▶ Records to process
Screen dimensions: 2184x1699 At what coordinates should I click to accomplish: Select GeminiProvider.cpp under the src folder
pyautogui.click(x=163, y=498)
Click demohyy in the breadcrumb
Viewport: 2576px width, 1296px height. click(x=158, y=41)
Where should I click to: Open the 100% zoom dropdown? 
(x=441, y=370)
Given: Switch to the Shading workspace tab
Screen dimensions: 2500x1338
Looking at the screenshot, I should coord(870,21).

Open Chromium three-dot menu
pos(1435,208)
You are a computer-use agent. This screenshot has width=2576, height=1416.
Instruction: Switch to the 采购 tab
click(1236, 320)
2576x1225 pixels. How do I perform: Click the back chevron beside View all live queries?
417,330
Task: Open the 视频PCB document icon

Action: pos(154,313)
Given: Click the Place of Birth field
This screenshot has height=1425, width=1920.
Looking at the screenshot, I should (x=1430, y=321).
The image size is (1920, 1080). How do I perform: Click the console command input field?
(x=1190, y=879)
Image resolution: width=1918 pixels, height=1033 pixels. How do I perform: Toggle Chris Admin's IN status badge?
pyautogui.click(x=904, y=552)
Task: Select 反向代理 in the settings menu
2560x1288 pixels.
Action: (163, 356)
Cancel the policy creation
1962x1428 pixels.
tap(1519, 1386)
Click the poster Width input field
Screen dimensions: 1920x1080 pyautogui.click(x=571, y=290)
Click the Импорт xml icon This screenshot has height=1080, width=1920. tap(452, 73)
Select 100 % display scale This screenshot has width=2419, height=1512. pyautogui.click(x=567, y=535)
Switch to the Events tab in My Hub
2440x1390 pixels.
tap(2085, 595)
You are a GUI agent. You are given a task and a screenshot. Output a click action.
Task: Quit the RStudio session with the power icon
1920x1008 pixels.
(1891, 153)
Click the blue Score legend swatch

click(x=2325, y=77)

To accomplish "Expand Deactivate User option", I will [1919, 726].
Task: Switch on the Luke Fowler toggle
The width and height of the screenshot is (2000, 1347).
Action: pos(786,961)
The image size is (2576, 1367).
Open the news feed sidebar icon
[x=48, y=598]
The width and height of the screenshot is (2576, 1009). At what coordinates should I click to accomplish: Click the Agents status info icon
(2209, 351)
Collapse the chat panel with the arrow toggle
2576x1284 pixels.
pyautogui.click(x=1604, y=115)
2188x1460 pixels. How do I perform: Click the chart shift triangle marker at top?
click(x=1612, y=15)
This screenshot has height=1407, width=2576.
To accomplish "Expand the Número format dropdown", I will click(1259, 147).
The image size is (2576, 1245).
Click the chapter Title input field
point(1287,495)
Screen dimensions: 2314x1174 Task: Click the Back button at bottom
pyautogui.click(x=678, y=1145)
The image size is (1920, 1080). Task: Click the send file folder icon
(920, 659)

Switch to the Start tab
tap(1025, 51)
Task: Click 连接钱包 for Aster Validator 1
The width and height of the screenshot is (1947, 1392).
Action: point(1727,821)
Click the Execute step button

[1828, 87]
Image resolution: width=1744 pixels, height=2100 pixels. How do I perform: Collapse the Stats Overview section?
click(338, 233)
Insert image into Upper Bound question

▶ What is needed
All of the data above should be output exactly.

▶ Output of the exercise
Screen dimensions: 2184x1699 At what coordinates should I click to accomplish: Select GeminiProvider.cpp under the src folder
pyautogui.click(x=163, y=498)
Click demohyy in the breadcrumb
Viewport: 2576px width, 1296px height. click(x=158, y=41)
Where should I click to: Open the 100% zoom dropdown? 
(x=441, y=370)
Given: Switch to the Shading workspace tab
Screen dimensions: 2500x1338
Looking at the screenshot, I should coord(870,21).

Open Chromium three-dot menu
pos(1435,208)
You are a computer-use agent. This screenshot has width=2576, height=1416.
Instruction: Switch to the 采购 tab
click(1236, 320)
2576x1225 pixels. How do I perform: Click the back chevron beside View all live queries?
417,330
Task: Open the 视频PCB document icon

Action: pos(154,313)
Given: Click the Place of Birth field
This screenshot has height=1425, width=1920.
Looking at the screenshot, I should (x=1430, y=321).
The image size is (1920, 1080). How do I perform: Click the console command input field?
(x=1190, y=879)
Image resolution: width=1918 pixels, height=1033 pixels. How do I perform: Toggle Chris Admin's IN status badge?
pyautogui.click(x=904, y=552)
Task: Select 反向代理 in the settings menu
2560x1288 pixels.
Action: (163, 356)
Cancel the policy creation
1962x1428 pixels.
tap(1519, 1386)
Click the poster Width input field
Screen dimensions: 1920x1080 pyautogui.click(x=571, y=290)
Click the Импорт xml icon This screenshot has height=1080, width=1920. tap(452, 73)
Select 100 % display scale This screenshot has width=2419, height=1512. pyautogui.click(x=567, y=535)
Switch to the Events tab in My Hub
2440x1390 pixels.
tap(2085, 595)
You are a GUI agent. You are given a task and a screenshot. Output a click action.
Task: Quit the RStudio session with the power icon
1920x1008 pixels.
(1891, 153)
Click the blue Score legend swatch

click(x=2325, y=77)

To accomplish "Expand Deactivate User option", I will [1919, 726].
Task: Switch on the Luke Fowler toggle
The width and height of the screenshot is (2000, 1347).
Action: pos(786,961)
The image size is (2576, 1367).
Open the news feed sidebar icon
[x=48, y=598]
The width and height of the screenshot is (2576, 1009). At what coordinates should I click to accomplish: Click the Agents status info icon
(2209, 351)
Collapse the chat panel with the arrow toggle
2576x1284 pixels.
pyautogui.click(x=1604, y=115)
2188x1460 pixels. How do I perform: Click the chart shift triangle marker at top?
click(x=1612, y=15)
This screenshot has height=1407, width=2576.
To accomplish "Expand the Número format dropdown", I will click(1259, 147).
The image size is (2576, 1245).
Click the chapter Title input field
point(1287,495)
Screen dimensions: 2314x1174 Task: Click the Back button at bottom
pyautogui.click(x=678, y=1145)
The image size is (1920, 1080). Task: Click the send file folder icon
(920, 659)

Switch to the Start tab
tap(1025, 51)
Task: Click 连接钱包 for Aster Validator 1
The width and height of the screenshot is (1947, 1392).
Action: point(1727,821)
Click the Execute step button

[1828, 87]
Image resolution: width=1744 pixels, height=2100 pixels. How do I perform: Collapse the Stats Overview section?
click(338, 233)
Insert image into Upper Bound question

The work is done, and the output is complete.